Feeding your parakeet is easy. Prepared packaged foods are sold in grocery stores as well as in pet shops. Be sure you buy parakeet seed and not seed intended for canaries. Place the seed in the feed cup on the side of the cage, and check this cup daily. Remember that parakeets shell seeds as they eat them, so most of the empty hulls will fall back into the cup. These hulls look like full seeds and make the cup appear to be full of food. While you are cleaning the bird's cage, take the food cup out of the cage and gently blow into it. The light, empty hulls will fly out, leaving the full seeds in the bottom of the cup.

In addition to parakeet seed, treat foods are available for you bird. Parakeets love treat foods, and they will eat these seeds as fast as they can. Treat seeds are too rich to be fed as a steady diet, but a small amount should be fed once a day. Pet shops sell little shallow cups made especially for treat seeds.

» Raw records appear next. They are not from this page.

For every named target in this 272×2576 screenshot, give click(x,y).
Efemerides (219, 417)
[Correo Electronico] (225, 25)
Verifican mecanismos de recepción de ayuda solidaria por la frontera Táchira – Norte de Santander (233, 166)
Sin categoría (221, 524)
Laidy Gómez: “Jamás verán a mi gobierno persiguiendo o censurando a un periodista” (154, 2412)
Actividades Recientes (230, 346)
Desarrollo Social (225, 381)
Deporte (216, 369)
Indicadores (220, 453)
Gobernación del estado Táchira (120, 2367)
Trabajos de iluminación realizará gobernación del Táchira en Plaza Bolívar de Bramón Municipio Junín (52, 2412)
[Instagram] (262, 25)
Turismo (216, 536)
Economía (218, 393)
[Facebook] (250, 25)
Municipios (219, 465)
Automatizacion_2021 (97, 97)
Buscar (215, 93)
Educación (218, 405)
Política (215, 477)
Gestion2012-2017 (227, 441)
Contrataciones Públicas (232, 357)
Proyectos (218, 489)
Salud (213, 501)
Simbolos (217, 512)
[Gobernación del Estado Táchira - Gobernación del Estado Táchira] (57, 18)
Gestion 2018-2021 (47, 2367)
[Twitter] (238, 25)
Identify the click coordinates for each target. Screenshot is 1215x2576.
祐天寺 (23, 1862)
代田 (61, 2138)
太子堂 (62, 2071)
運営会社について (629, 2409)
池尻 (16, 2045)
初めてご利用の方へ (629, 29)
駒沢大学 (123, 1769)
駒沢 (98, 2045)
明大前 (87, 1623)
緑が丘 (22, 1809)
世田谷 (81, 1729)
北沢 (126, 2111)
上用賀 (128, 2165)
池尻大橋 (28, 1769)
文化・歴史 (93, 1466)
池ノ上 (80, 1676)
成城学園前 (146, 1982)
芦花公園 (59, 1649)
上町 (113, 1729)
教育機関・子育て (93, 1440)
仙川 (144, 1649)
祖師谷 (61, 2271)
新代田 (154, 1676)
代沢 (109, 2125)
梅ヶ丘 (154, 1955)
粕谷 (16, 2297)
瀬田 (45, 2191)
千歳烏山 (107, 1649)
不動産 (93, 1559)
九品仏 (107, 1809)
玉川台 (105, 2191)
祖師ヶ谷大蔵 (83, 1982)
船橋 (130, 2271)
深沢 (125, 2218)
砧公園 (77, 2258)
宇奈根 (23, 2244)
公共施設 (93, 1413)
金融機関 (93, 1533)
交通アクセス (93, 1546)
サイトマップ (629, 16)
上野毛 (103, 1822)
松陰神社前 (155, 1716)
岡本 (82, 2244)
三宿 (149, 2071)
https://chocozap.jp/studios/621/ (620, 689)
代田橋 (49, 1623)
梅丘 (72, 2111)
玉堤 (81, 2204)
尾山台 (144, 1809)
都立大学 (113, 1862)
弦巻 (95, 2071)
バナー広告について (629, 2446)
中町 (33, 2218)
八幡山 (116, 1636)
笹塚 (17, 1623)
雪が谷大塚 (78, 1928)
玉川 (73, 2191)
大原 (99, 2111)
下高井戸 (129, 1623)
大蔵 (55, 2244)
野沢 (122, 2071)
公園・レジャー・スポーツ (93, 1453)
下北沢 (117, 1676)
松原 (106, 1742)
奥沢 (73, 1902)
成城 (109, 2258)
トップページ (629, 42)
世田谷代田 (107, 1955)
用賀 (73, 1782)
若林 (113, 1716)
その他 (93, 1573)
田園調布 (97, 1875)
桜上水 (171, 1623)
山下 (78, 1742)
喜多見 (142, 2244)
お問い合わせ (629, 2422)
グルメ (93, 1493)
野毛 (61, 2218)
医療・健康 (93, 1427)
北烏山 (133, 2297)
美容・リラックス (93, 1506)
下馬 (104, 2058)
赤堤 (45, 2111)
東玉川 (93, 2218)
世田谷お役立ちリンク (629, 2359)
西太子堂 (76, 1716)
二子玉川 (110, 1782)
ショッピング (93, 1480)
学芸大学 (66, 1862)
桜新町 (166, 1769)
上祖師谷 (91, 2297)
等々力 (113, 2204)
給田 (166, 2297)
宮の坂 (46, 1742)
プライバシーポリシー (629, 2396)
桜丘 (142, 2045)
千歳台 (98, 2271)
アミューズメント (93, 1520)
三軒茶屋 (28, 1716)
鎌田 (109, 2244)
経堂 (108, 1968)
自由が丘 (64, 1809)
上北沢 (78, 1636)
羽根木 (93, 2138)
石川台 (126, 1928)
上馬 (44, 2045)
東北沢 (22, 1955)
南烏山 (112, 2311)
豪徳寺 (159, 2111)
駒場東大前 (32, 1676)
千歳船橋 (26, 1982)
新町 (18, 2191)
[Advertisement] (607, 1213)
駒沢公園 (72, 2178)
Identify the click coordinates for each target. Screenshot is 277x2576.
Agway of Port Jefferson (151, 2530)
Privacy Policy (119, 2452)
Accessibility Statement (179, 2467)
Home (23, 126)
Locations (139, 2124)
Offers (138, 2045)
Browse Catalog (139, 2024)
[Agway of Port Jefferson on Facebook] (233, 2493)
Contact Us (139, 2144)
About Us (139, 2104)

Although seeds are the parakeet's basic food, they are not a complete diet. Your bird should have leafy green vegetables about once or twice a week. Good greens to feed your pet are celery, carrot tops, or the growing greens sold in pet shops. Attach the greens to the side of the cage with clip clothespin. Make sure that they do not fall to the bottom of the cage, where they would be soiled by the bird's droppings. Also do not feed your bird too many greens, because they can cause it to have loose bowel movements. (The droppings will appear watery and green.) If this happens, do not feed your bird any more greens until it starts having normal droppings.

There are two other items that are important to your bird's diet: cuttlebone and gravel. A bird needs cuttlebone for sharpening its beak and keeping it worn down.
A bird also needs the calcium that cuttlebone supplies. Cuttlebone is actually the dried internal shell of the cuttlefish, rich in calcium and other nutrients. Cuttlebones are sold in pet shops and grocery stores, with wires for attaching them to the side of a cage.

The second item important to a bird's diet is gravel. As we learned earlier, birds need gravel to help their digestion. Special bird gravel is sold in stores that sell bird seed. Each day as you clean the cage, sprinkle a thin layer of gravel on the bottom of the cage. The bird will scratch around the cage and use the gravel as it needs it. Some people prefer putting bird gravel in small cups next to the food. Use the method that suits you best. Make sure there is  plenty of gravel available.